-- EXERCISE REQUIREMENTS --
Set down, word for word, the stretch of the Hiram Bingham III biography from "Lifetime: 1875 - 1956" through "United States Senate.".

-- SOURCE DOCUMENT --
= = = = =

Image of Hiram Bingham III

Timeline

Lifetime: 1875 - 1956 Passed: ≈ 67 years ago

Title

American Academic, Explorer, Politician

Country/Nationality

United States
Wikipedia

Hiram Bingham III

Hiram Bingham III was an American academic, explorer, and politician. He made public the existence of the Inca citadel of Machu Picchu in 1911 with the guidance of local indigenous farmers. Later, Bingham served as Governor of Connecticut for a single day, the shortest term in history, and then as a member of the United States Senate.

Bingham was born in Honolulu, Hawaii, the son of Clara Brewster and Hiram Bingham II (1831–1908), an early Protestant missionary to the Kingdom of Hawai'i, the grandson of Hiram Bingham I (1789–1869) and Sybil Moseley Bingham (1792-1848), earlier missionaries. He attended O'ahu College, now known as Punahou School, from 1882 to 1892. He went to the United States in his teens in order to complete his education, entering Phillips Academy in Andover, Massachusetts, from which he graduated in 1894. He earned a B.A. degree from Yale College in 1898, a degree from the University of California, Berkeley in 1900, where he took one of the first courses on Latin American history offered in the United States, and Ph. D. from Harvard University in 1905. Since Harvard at the time did not have a specialist in Latin American history, Edward Gaylord Bourne of Yale served as the examiner for Bingham's qualifying exams. While at Yale, Bingham was a member of Acacia fraternity. He taught history and politics at Harvard and then served as preceptor under Woodrow Wilson at Princeton University. Princeton "did not much favor Latin American history," so in 1907, when Yale sought a replacement for Bourne, who had died an early death, it appointed Bingham as a lecturer in South American history. Bingham was one of the pioneers of teaching and research on Latin American history in the U.S. In 1908, he published an assessment of the field's prospects, "The Possibilities of South American History and Politics as a Field for Research," in which he surveyed library and archival resources in the U.S. as well as in South America. From 1924, he was a member of the Acorn Club.

= = = = =

-- DATASET EXTRACT --

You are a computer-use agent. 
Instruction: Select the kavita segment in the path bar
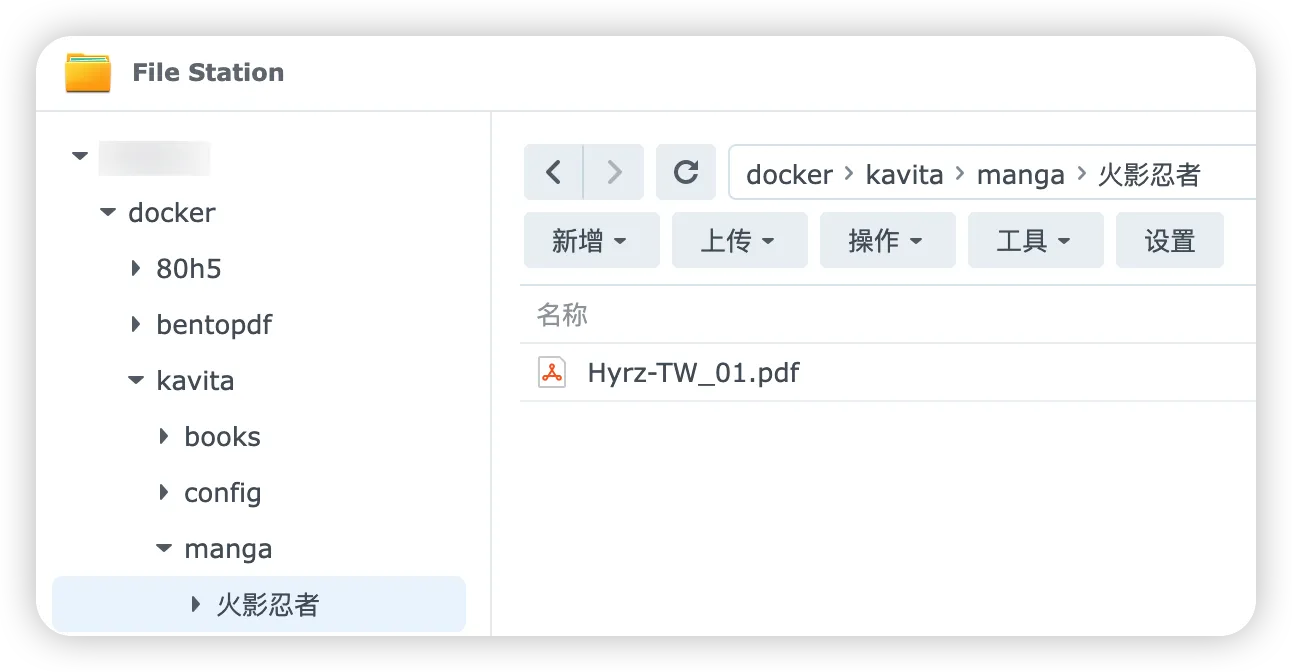(x=905, y=174)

= = = = =

-- OUTPUT --
Lifetime: 1875 - 1956 Passed: ≈ 67 years ago

Title

American Academic, Explorer, Politician

Country/Nationality

United States
Wikipedia

Hiram Bingham III

Hiram Bingham III was an American academic, explorer, and politician. He made public the existence of the Inca citadel of Machu Picchu in 1911 with the guidance of local indigenous farmers. Later, Bingham served as Governor of Connecticut for a single day, the shortest term in history, and then as a member of the United States Senate.